Despite the fact that such clear teaching is present from the Old Testament through the New Testament, and that this issue is foundational to the Gospel message, some still choose to be silent. Others, unfortunately, choose to compromise their theology and advocate what the Bible calls sin.
In decades past the topics to avoid were money and divorce. We just didn’t talk about those things in church because it might offend someone; namely our head Deacon or the “big givers” in our church. So we avoided those topics in order to keep the peace, keep people giving, and keep people in the pews. We became what Jesus never intended His church to be when He said “you can’t serve God and money” (Matt. 6:24; Luke 16:13).
Fast forward a couple of generations and the same practice of topic avoidance is happening in the church today. Only now we avoid topics labeled “political” such as gender and sexuality even though they are clearly biblical, moral, theological issues. It seems those seeking to change the inherent definition of gender and sexuality in humanity know they need to separate people from the teaching of the church. Since that doesn’t appear entirely possible they are now seeking to label the issue as a “civil rights” issue, or a “political” issue rather than a biblical, moral issue.
Not everyone is remaining silent. Some are choosing to boldly speak the truth. In doing so they are being arrested, charged with “crimes against humanity,” and threatened with jail for their speech. Examples such as Pastor Scott Lively and Peter LaBarbera are just two of the many people that refuse to be silent in the face of sin.

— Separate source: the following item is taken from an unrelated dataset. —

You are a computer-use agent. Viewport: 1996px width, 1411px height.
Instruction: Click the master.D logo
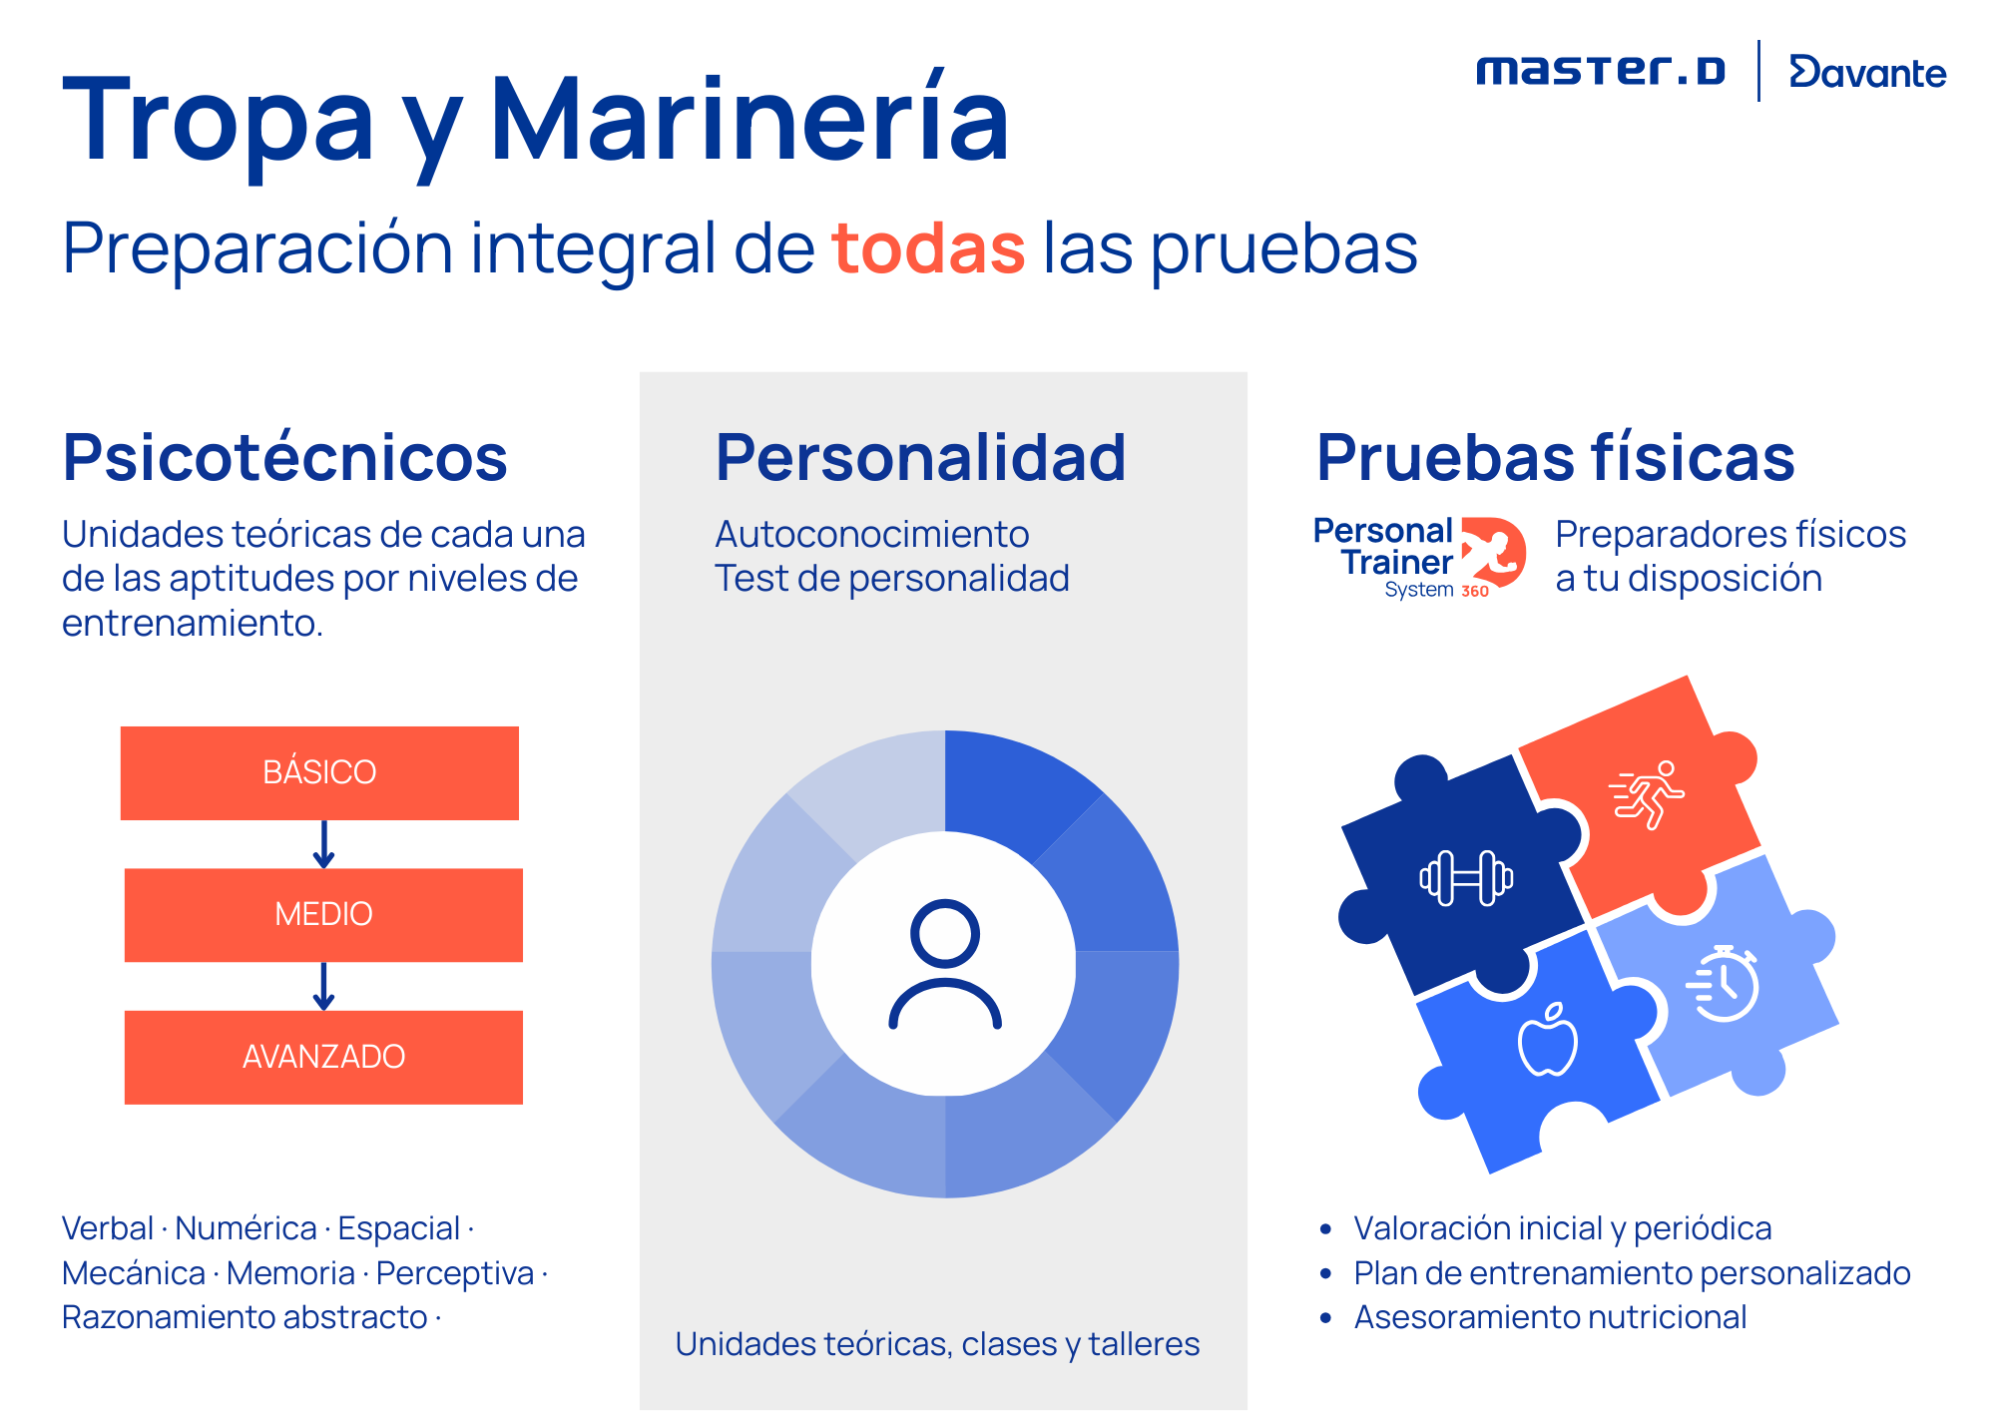point(1600,71)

Our churches desperately need robust teaching on theological issue. It’s not enough to reference something once in a while. We need dedicated teaching addressing these complex theological issues if we ever hope to equip our congregations to stand boldly for the truth. If pastors aren’t willing to teach biblical truth on complex theological issues we have no reason to expect our churches to be prepared to engage people.